● **QUOTED TEXT**:

════════════════

I have been strolling down memory lane over the past couple of days. Why? I am not really sure. Perhaps it is just the nostalgia of Christmas or maybe it is because I am just plain homesick. As much as I love so many aspect of being in Colorado for Christmas it just hasn't felt like "Christmas" here. I told some friends the other day that for some reason I think Floridans celebrate the season a little more than Coloradans. Perhaps, in FL we always felt like we had to over compensate for it feeling like the middle of summer. I know that when we were in FL we always had special things that we did during the holiday season. There were tons of activities at the kids school and the relaxed mood of all the teachers was so much fun for me and the kids, I love all the Christmas programs and Christmas parties. Yes, it was a lot of work but looking back now I realize how much I enjoyed it. We always made a couple of trips to Disney (which I really miss), I loved going Christmas shopping with my sister and stopping for coffee along the way and it just seemed like everyone was so joyful and happy when I was out and about. It was so nice being able to go outside and not freeze. In all honesty, so far there really hasn't been anything special about this time of year. In fact other than my house looking all Christmasy it seems like just another day. I know much of my inner feeling has to do with the fact that as a homeschooling family who has a retired husband/father, all days are pretty much the same. I guess I am really longing for there to be something exciting and different to remind me that this is a special time of year. And so I have tried to create some specialness through bringing Christmas past to Christmas present.
One of my most favorite traditions is holiday baking which includes baking Mee-mee's Red Velvet Cake. I actually have made it twice already this year and I just love it because it reminds me of a very special friend and her wonderful family as well as a hilarious Thanksgiving/Christmas memory. So here it goes....

════════════════

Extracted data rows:
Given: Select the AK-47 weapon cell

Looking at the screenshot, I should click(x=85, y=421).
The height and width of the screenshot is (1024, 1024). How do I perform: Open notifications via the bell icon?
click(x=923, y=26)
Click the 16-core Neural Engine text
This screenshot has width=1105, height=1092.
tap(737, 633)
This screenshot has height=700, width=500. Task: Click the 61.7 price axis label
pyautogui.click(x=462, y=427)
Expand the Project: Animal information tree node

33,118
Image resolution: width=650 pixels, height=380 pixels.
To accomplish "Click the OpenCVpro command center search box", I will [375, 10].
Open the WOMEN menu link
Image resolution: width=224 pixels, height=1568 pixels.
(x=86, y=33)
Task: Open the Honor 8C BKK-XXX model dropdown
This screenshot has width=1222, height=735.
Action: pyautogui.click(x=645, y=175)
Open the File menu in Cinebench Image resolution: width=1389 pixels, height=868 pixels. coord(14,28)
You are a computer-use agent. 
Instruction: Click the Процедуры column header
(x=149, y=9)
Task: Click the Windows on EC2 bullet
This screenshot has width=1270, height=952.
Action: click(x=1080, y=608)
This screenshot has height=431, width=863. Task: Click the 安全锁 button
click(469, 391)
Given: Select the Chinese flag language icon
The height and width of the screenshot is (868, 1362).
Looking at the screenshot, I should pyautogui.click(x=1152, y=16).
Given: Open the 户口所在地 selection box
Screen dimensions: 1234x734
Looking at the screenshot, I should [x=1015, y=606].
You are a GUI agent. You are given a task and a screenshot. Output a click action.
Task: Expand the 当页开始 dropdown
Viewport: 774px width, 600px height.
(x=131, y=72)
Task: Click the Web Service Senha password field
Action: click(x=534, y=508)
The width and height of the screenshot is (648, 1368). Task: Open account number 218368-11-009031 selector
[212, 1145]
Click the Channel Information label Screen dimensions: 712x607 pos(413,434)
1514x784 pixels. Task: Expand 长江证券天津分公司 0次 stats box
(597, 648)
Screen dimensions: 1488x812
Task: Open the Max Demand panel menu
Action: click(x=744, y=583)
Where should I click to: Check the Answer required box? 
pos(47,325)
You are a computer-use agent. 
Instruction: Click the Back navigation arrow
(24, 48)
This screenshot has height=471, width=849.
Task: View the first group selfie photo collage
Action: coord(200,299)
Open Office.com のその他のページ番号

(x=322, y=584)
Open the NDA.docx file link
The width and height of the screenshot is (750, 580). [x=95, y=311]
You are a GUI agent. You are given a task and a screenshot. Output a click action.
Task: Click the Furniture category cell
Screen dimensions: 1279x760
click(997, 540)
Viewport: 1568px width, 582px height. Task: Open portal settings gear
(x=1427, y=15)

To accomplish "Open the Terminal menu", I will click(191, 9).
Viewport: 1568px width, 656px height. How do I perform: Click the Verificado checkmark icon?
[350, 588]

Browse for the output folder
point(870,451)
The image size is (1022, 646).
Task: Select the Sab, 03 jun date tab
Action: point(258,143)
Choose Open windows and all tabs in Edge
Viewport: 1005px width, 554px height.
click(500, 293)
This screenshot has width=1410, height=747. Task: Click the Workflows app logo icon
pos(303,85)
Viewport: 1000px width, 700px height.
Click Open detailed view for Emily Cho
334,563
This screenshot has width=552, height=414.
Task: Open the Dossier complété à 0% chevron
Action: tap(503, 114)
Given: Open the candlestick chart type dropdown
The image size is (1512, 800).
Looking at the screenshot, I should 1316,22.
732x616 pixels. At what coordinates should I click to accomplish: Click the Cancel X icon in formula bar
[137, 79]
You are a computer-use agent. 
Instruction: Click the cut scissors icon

════════════════

● **WRITTEN TASK 1**:
Rename "Red Velvet Cake" to "Carrot Cake" in the part of the holiday post that opens with "One of my most" and closes with "here it goes....", and give that part again with the change.
● **WRITTEN TASK 2**:
According to the holiday post, why does the writer love Mee-mee's Red Velvet Cake?
These rows were taken from a different source than the holiday post.

● **TASK ANSWER 1**:
One of my most favorite traditions is holiday baking which includes baking Mee-mee's Carrot Cake. I actually have made it twice already this year and I just love it because it reminds me of a very special friend and her wonderful family as well as a hilarious Thanksgiving/Christmas memory. So here it goes....

● **TASK ANSWER 2**:
The writer loves it because it brings back memories of a very special friend and her wonderful family. It also recalls a hilarious Thanksgiving/Christmas memory.